Съ юга шли слухи, что въ Баку и въ Астрахани народъ бунтуетъ.

Собирались и у насъ бунтовать. Народъ въ городѣ безпокоился. По базарамъ, трактирамъ, наемкамъ, по берегу Волги сходились толпы. Говорили съ мрачнымъ укоромъ:

-- Конецъ Рассеѣ: мору напущено...

Боже спаси,-- увидятъ въ толпѣ человѣка, одѣтаго "бариномъ". Такъ и блеснутъ сотни пытающихъ глазъ, такъ и хрустнутъ пальцы, сжимаясь въ кулакъ.

-- Голенастый морило! у -- у!..

Жутко станетъ "барину". Кружитъ, обходитъ толпу, а то извозчика кликнетъ, наутекъ! Надежнѣй такъ.

А вслѣдъ ему злое несется, какъ волку:

-- Улю-лю-лю-у!

Бабы, какъ, всегда, вѣрили въ чудеса; сойдутся и шепнутъ тихенькимъ кроткимъ шепотомъ. Сами стылыя, зенки таращатъ, будто бы дурманомъ сыты.

-- Знаменье было, бабочка, знаменье... живой не сойти съ этого мѣста! Пришелъ старецъ съ Аѳона, изморенный, весь сѣденькій. Зашелъ старецъ въ церкву, помолиться хотѣлъ. Не поспѣлъ сказать: "Господи",-- растворились врата, и одинъ за другимъ вышли три кочета: бѣлый, красный и черный. Испужался старецъ.

-- Господи, что за притча за такая?

И молвитъ бѣлый кочетъ голосомъ человѣчьимъ:

-- "Не бойся, старче, я -- моръ на людей отъ голода!"

И красный молвилъ:

-- "Я моръ на людей отъ холеры!"

Молвилъ и черный кочетъ:

-- "Гнѣвъ я Господній за грѣхи: покайтесь!"

И заплакалъ старецъ слезами:

-- "Господи, Господи! гнѣвенъ ты въ сердцѣ своемъ. Вымретъ Рассея въ три года."

Много другихъ чудесъ знали бабы въ городѣ, и въ каждомъ чудѣ были: пѣтухи, барашки, старцы, холера и голодъ съ грѣхами. Жестокъ и гнѣвенъ былъ Богъ въ бабьихъ понятьяхъ.

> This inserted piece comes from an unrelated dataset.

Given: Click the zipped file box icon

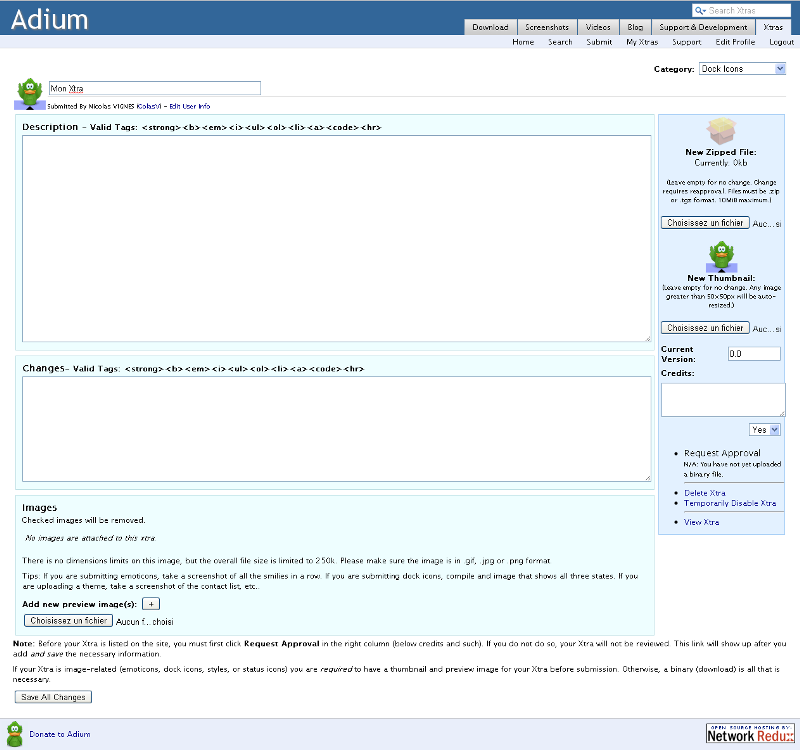Looking at the screenshot, I should point(720,133).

О томъ, что есть холера и какъ она убиваетъ людей, говорить не любили. Молчали, будто бы все это было извѣстно:

-- Скрючитъ, и вся не долга!

Поясняли только дѣтишкамъ, когда тѣ надоѣдали съ распросами.

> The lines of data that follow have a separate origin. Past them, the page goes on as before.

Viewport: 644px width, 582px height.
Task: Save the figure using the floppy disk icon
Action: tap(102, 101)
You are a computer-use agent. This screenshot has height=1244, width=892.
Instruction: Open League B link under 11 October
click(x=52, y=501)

-- Чего это? а? холера-то? Какая?

-- Такая долговязая баба. Костистая вся, испитая, въ саванѣ и съ косой на плечѣ, что вотъ траву въ деревняхъ косятъ... Дыхнетъ однова,-- ну и съ ногъ свалишься!

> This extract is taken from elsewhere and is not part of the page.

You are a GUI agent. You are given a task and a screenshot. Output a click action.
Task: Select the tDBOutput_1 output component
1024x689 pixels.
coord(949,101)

Такъ отвѣчали одни, другіе -- иначе:

-- Отрава это, вродѣ тараканьяго мору, напущена въ воду: въ рѣчки, въ родники, колодцы...

Третьи:

-- Холера, это -- мгла поднебесная, похожа на помоху, что хлѣба въ полѣ сушитъ, а то -- на сѣрный цвѣтъ... Кого опахнетъ, тотъ съ ногъ долой...

И послѣ того ребятишки всячески играли въ холеру: мутили воду, наряжались въ матернины юбки, становились на ходули, и били другъ друга палками, вродѣ какъ косами подкашивали.

Среди взрослыхъ день это дня тревога росла. Всѣ хотѣли спастись отъ холеры, которая можетъ быть и пришла ужъ, бродитъ гдѣ-нибудь по задворкамъ, стучитъ костякомъ, миткалевой фатой помахиваетъ.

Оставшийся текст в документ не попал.